できるだけ、彼女達が持つ色と、彼女達の印象をあらわすような言葉を組み合わせた名前を付けたいと思いながらも、「金色」を名前に入れるのは、あまりにも難解で、思い浮かばず。
そのまま、考える事自体を忘れてしまっていたのだった。

「はーやーくー」

「うーん…あ!金華と書いて、かなはな。

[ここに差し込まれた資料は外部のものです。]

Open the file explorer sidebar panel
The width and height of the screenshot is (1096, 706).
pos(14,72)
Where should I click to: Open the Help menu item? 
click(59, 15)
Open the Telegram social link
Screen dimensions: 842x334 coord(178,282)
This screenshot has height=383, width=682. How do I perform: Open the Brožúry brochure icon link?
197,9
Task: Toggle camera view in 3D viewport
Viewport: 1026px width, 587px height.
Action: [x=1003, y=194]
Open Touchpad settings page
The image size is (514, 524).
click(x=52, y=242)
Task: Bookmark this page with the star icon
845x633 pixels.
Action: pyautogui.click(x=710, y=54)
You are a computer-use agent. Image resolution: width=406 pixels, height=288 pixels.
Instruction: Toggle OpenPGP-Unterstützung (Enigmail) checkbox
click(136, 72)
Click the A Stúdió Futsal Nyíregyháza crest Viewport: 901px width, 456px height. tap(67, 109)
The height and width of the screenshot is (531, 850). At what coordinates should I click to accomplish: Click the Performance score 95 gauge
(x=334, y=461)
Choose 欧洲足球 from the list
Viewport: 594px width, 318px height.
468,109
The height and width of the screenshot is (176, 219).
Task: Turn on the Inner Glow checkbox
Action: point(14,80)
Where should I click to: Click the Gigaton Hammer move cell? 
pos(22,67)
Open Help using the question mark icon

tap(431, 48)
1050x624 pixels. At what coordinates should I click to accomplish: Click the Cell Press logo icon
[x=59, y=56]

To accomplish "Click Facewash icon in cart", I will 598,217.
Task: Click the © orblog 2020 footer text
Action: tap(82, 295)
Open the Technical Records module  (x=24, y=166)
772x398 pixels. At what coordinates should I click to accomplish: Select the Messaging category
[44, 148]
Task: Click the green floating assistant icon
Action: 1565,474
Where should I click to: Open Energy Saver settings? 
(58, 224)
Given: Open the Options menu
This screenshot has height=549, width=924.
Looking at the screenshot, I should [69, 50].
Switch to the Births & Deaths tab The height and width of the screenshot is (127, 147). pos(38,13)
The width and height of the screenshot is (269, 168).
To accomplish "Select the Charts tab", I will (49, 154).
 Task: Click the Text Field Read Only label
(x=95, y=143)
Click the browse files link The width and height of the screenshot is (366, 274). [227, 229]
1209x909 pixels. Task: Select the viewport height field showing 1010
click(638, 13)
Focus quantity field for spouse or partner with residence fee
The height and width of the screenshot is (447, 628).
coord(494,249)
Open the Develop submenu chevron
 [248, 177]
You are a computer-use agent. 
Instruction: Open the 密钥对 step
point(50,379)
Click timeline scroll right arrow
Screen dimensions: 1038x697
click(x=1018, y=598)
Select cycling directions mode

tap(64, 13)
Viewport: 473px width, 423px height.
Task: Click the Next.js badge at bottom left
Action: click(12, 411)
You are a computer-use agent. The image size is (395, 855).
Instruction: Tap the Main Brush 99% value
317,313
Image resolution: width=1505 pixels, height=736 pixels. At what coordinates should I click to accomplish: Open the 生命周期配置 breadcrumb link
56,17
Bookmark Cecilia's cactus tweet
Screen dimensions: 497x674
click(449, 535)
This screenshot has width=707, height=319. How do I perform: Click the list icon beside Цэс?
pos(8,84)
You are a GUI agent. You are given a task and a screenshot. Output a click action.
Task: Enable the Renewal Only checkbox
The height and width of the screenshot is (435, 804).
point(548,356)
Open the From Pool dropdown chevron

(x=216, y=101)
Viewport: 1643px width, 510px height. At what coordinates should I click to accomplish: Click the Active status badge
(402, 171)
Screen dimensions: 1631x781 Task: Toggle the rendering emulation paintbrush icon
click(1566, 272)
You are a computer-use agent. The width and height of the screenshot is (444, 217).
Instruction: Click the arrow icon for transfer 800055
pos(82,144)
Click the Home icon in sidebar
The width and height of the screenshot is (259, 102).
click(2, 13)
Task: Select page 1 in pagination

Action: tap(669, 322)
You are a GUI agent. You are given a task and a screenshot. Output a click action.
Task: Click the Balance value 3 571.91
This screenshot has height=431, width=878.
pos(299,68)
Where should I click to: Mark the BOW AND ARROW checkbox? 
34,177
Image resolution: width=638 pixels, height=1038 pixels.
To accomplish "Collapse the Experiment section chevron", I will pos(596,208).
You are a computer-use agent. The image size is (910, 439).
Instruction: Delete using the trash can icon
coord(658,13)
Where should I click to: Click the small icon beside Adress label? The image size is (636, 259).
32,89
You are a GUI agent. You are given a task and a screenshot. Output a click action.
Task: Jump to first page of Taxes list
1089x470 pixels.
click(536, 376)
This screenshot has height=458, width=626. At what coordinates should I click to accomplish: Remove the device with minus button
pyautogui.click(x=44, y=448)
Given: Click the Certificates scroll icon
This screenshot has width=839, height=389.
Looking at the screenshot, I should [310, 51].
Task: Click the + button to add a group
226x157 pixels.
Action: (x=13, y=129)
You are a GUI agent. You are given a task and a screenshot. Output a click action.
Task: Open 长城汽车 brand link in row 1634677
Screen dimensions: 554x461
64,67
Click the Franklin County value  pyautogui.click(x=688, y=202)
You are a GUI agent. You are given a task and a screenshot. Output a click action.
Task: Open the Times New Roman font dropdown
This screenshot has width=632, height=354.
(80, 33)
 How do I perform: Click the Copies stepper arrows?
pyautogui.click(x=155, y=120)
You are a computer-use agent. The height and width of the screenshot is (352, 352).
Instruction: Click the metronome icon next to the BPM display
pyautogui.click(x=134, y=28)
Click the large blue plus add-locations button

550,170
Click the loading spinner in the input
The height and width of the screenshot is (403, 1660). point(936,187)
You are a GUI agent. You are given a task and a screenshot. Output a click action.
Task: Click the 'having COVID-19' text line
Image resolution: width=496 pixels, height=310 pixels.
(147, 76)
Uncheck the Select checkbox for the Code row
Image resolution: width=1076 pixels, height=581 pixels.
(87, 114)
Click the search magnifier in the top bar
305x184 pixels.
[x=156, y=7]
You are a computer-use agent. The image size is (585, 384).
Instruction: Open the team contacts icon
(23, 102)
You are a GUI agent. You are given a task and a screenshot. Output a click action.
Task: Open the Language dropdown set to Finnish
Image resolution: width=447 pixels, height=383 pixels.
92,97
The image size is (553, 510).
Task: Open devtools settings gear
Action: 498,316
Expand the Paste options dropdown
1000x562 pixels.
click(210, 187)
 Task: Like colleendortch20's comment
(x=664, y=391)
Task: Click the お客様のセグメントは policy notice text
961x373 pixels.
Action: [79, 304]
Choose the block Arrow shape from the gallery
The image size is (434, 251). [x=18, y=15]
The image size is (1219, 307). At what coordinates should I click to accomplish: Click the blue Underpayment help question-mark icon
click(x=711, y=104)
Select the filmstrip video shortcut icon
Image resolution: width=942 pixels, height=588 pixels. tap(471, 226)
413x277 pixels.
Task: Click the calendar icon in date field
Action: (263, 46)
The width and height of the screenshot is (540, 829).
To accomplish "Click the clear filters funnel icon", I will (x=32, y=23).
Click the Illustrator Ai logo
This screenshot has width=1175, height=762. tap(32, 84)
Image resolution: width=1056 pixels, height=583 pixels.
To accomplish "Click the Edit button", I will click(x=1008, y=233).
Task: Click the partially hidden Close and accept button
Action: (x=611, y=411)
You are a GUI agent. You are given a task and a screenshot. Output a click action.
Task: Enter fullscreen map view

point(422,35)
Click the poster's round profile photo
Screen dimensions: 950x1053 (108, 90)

かなって呼び方はどうかな?」

「あ、いい、すごくいいよ、なゆたぁんっ!好き好きーっ」

わたしが、「かな」と名付けた少女は、わたしを強く抱きしめる。
ネーミングセンスは、幼い頃から、ぬいぐるみに囲まれて育った環境が育んでくれたわたしのある種の才能と言っていいかもしれない。
ぬいぐるみを買ってもらうたびに名前を付けていたわたし。

「って…す、好き?」

なんだか、今、おぞましい言葉が聞こえたような。

「あーら、とっても仲がよろしいこと」

真紅だ!
真紅は、まるで、汚いものを見るような目でわたし達を見ている。

「違うっ、違うって!」

「別にいいんですよ、気にしてませんから。ただ、気持ち悪いから、私にはそういうの強要しないでくださいね」

相変わらず、真紅は手厳しかった。

「あのー、イチャイチャしてないで、先急がない?」

今度は、緑夢だ。
いつもながら、お菓子を食べている。
純粋であどけない緑夢の様子にいつも、わたしは癒されている。
真紅、かなは、まぎれもない美少女だが、緑夢もまたかわいい女の子だ。
わたしが、男だったら、このハーレムな状況は、絶対にたまらないはずなのに。
逆に、真紅達が美少年だったら…とか。